A QUESTÃO DA VIOLÊNCIA
Chegou-me uma mensagem de um leitor que veio a conhecer a página da Zeta Filmes através do comentário postado num texto do Zanin no Estadão sobre a estetização da violência nos filmes especialmente de Park Chan-wook. De fato, o há. Mas aí o texto do repórter do Estadão entra numa de que a violência de “Baixio das Bestas” justifica-se – e a de “Lady Vingança” não – porque Cláudio Assis a utiliza para acusar o atraso da região e a degeneração que ela impõe aos personagens, que a utiliza com nobres fins, o que é de uma ingenuidade e de uma imbecilidade politicamente correta de dar dó.

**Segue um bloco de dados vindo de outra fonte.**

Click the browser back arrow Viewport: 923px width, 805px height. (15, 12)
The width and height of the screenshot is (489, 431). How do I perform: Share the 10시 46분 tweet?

Em “Lady Vingança” a intensidade da violência só é equiparada pela sua superestetização, pelo exagero de sua mise-en-scene. O complô denunciado, o espetáculo assumido. A violência, ou pelo menos a ênfase e a intensidade como ela é representada em cena (e que afeta os estômagos mais sensíveis – mesmo que Zanin pareça preferir uma violência cinematográfica a qual se consiga permanecer indiferente...), é completamente desnecessária, dispensável. Já em “Baixio das Bestas”, para operar seu tom acusatório, Cláudio Assis dá aos atos de violência desse “mundo real”, até então sem sentido e repreensíveis, a função de enfurecer o espectador, de prova do absurdo. Representada sem glamour ou idealizações, a violência que era condenada, agora passa a ser necessária, justificada, indispensável, como artifício narrativo e ideológico. Filmes como “Baixio das Bestas” que fazem da violência explícita técnica de choque contra o espectador apenas servem para cimentá-la socialmente (a violência passa a servir para alguma coisa: inspira filmes engajados sobre ela; logo, torna-se necessário para o cineasta e para a platéia preservá-la). Filmes como “Lady Vingança” – e não precisa ser exatamente o próprio “Lady Vingança” - exorcizam-na, pois são tão artificializados e encenados ao ponto de neutralizarem qualquer credibilidade da cena de violência ou seu potencial de ser discutida seriamente (a questão dos trash movies, inclusive). Essa repreensão de uma violência cinematográfica em privilégio doutra é apenas sadismo maquiado de consciência social, que anseia pela violência não pelos risos debochados durante a sessão, mas pelas demonstrações pornográficas de conteúdo nas discussões de bar da pós-exibição.
Então mil desculpas, Zanin: não colou. Além de ficar óbvio para qualquer um que assista “Baixio das Bestas” – ou “Amarelo Manga” neste caso – que Assis possui fixação sexual pela imagem grotesca e pelo efeito estarrecedor que procura causar no espectador (todos os seus filmes parecem sempre se desesperar na reta final, transformando-se num circo aleatório de horrores, desesperados pelo choque a todo custo), fica também claro que você, e todos os comentaristas de seu blog que apóiam sua visão, ainda caem nesse equívoco moribundo de ir ao cinema procurando “realidade”. Quando vocês encontram aquilo que vocês assumem como “realidade” num filme (a representação que corresponda aos pré-conceitos pré-fabricados), torna-se o bastante para cegamente apoiá-lo, sem enxergar-lhe as contradições (caso do sucesso de “Tropa de Elite”, um filme que se define mais pelas suas omissões factuais do que pelo que se vê na tela, oh tão mais fabricado e estetizado do que “Lady Vingança”), cinema funcionário público que arranja um empreguinho para a amiga violência no balcão de atendimentos. É preciso resgatar a máxima de Godard - “Cinema é verdade 24 vezes por segundo” - dos maltratos de interpretações politicamente engajadas. O Cinema, por ser verdade, não traz exatamente a realidade da realidade, mas sempre a realidade do filme, que é o verdadeiro sentimento por trás da frase de diálogo que o contradiz, o sorriso do personagem que esconde a verdadeira tristeza do autor e, especialmente, as verdadeiras intenções de um filme quando seu autor, tão arrogantemente convencido de sua certeza, acredita estar realizando um j’accuse social e termina realizando um j’accuse pessoal de suas taras.